To get to CD3 we divide Cost of Delay by Duration (which has units of time). So the units of CD3 are: change in outcomes per unit time, per unit time. The CD3 for the Super Spoon is 5 ice-creams/wk, per week. Likewise, the CD3 for the Second Machine option is 7.5 ice-creams/wk, per week.

We can visualise this as well, since CD3 is the slope (or gradient) of a line that matches the change in Cost of Delay over the time it takes to realise that change. Here’s how the two CD3 “gradients” look, scheduled A and then B, like this:

cd3-slopes-a-then-b

If instead we choose the highest CD3 first, it looks like this:

cd3-slopes-b-then-a

If you did high-school Physics, you may notice that Cost of Delay is equivalent to velocity and CD3 is equivalent to acceleration. In this analogy, the outcome would be “distance travelled”.

If we integrate the velocity curve (between two specific timeframes) by adding up the area under the curve, we would get total distance travelled. This is equivalent to “Delay Cost Incurred”.

By scheduling the highest CD3 first, we are in fact choosing the option that accelerates our outcomes the most.
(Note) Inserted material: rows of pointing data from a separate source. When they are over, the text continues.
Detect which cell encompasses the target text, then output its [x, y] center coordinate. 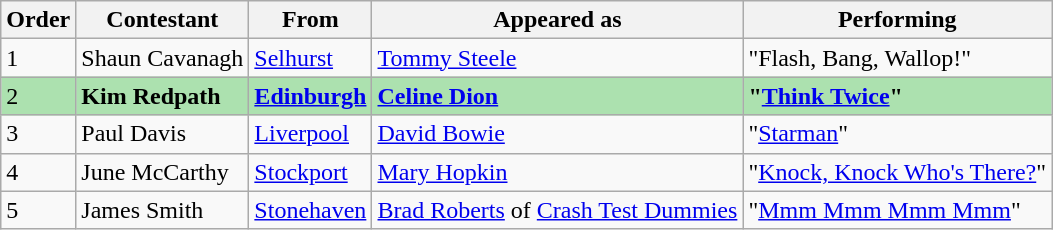
Performing [898, 20]
"Knock, Knock Who's There?" [898, 172]
Edinburgh [310, 96]
Mary Hopkin [558, 172]
Tommy Steele [558, 58]
From [310, 20]
Contestant [162, 20]
"Flash, Bang, Wallop!" [898, 58]
Stockport [310, 172]
Shaun Cavanagh [162, 58]
Celine Dion [558, 96]
Paul Davis [162, 134]
Appeared as [558, 20]
5 [38, 210]
3 [38, 134]
James Smith [162, 210]
Liverpool [310, 134]
1 [38, 58]
Stonehaven [310, 210]
4 [38, 172]
"Mmm Mmm Mmm Mmm" [898, 210]
"Starman" [898, 134]
June McCarthy [162, 172]
David Bowie [558, 134]
Order [38, 20]
"Think Twice" [898, 96]
Kim Redpath [162, 96]
Selhurst [310, 58]
2 [38, 96]
Brad Roberts of Crash Test Dummies [558, 210]
Scan for the cell matching the given text and deliver its [x, y] coordinate at center. 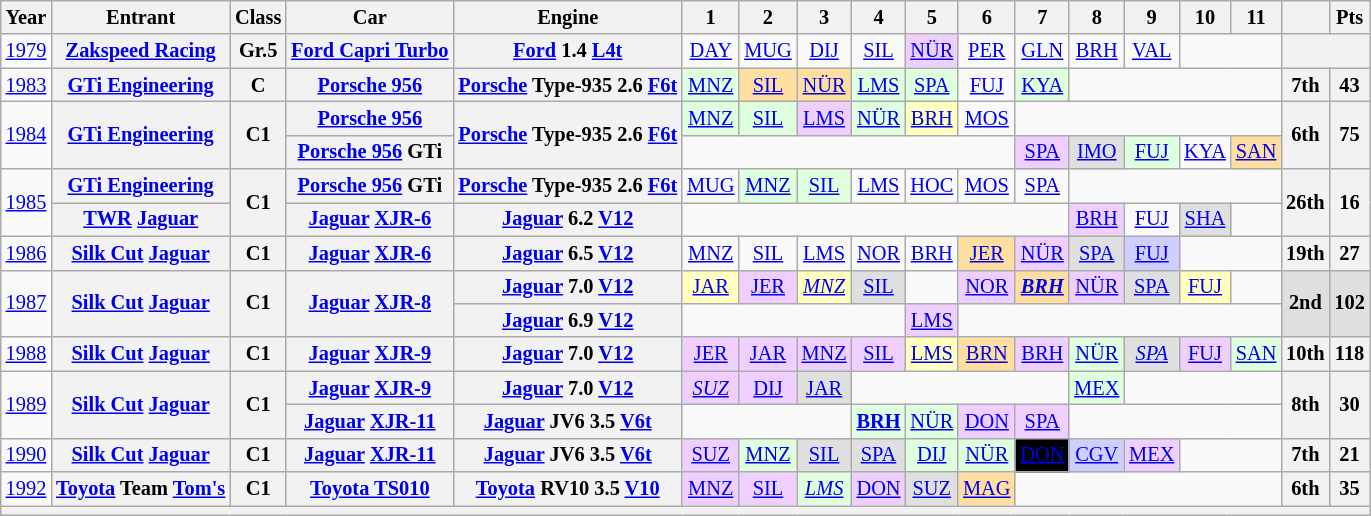
11 [1256, 17]
IMO [1096, 152]
75 [1349, 134]
1990 [26, 455]
Toyota RV10 3.5 V10 [568, 489]
1983 [26, 85]
10th [1305, 354]
1985 [26, 202]
Jaguar 6.2 V12 [568, 219]
Jaguar 6.9 V12 [568, 320]
16 [1349, 202]
3 [824, 17]
8th [1305, 404]
118 [1349, 354]
27 [1349, 253]
1986 [26, 253]
5 [932, 17]
Engine [568, 17]
10 [1205, 17]
Class [258, 17]
DAY [710, 51]
Ford 1.4 L4t [568, 51]
1987 [26, 304]
CGV [1096, 455]
1979 [26, 51]
1992 [26, 489]
4 [879, 17]
1989 [26, 404]
Year [26, 17]
Ford Capri Turbo [370, 51]
7 [1042, 17]
1 [710, 17]
26th [1305, 202]
VAL [1152, 51]
1988 [26, 354]
Toyota Team Tom's [140, 489]
HOC [932, 186]
Jaguar XJR-8 [370, 304]
Car [370, 17]
Pts [1349, 17]
35 [1349, 489]
Entrant [140, 17]
Zakspeed Racing [140, 51]
GLN [1042, 51]
9 [1152, 17]
19th [1305, 253]
MAG [986, 489]
Toyota TS010 [370, 489]
TWR Jaguar [140, 219]
2nd [1305, 304]
PER [986, 51]
C [258, 85]
21 [1349, 455]
30 [1349, 404]
BRN [986, 354]
102 [1349, 304]
6 [986, 17]
43 [1349, 85]
Jaguar 6.5 V12 [568, 253]
1984 [26, 134]
SHA [1205, 219]
8 [1096, 17]
Gr.5 [258, 51]
2 [768, 17]
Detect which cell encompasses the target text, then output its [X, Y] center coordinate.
So, why isn’t the difference proportional?

Much like Acceleration and Distance, the difference between two CD3 and their associated Delay Cost Incurred should be proportional — but it has to be a fair comparison! We would need to treat the increase as linear (not a step function) and would have to do this over the same timeframe (say 4 weeks).

This is how that would look for the Super Spoon:

superspoon-only-cd3-and-delay-cost-incurred

Which can then compare to the Second Machine:

second-machine-only-cd3-and-delay-cost-incurred

7.5 to 5 ice-creams/wk per wk is a 50% difference in acceleration. This is proportional to difference between 60 and 40 ice-creams over a 4 week period – a 50% increase in outcomes. So they are proportional. Or, at least they would be if the change was linear and over an equal timeframe.

In the example given though, the change isn’t linear though –we only get the benefits after we’ve completed each option. And the timeframes are different (2 weeks vs 4 weeks). Of course, if there is a way to break each of these down and deliver some of that increase in output earlier, then that is of course worthwhile doing. You should still prioritise the option that has the highest CD3 though, as this will accelerate your desired outcome (ice-creams) the most.ice-cream-1059784

The other difference to consider is that the two improvements are delivered sequentially (A then B, OR; B then A). As a result, comparing the outcomes of two different scheduling approaches will no longer be proportional to the difference in the individual CD3 scores.

So, hopefully this helps to explain why the difference in outcomes isn’t proportional to the CD3 scores. It’s still worth doing, though. Who’s gonna say no to free ice-cream?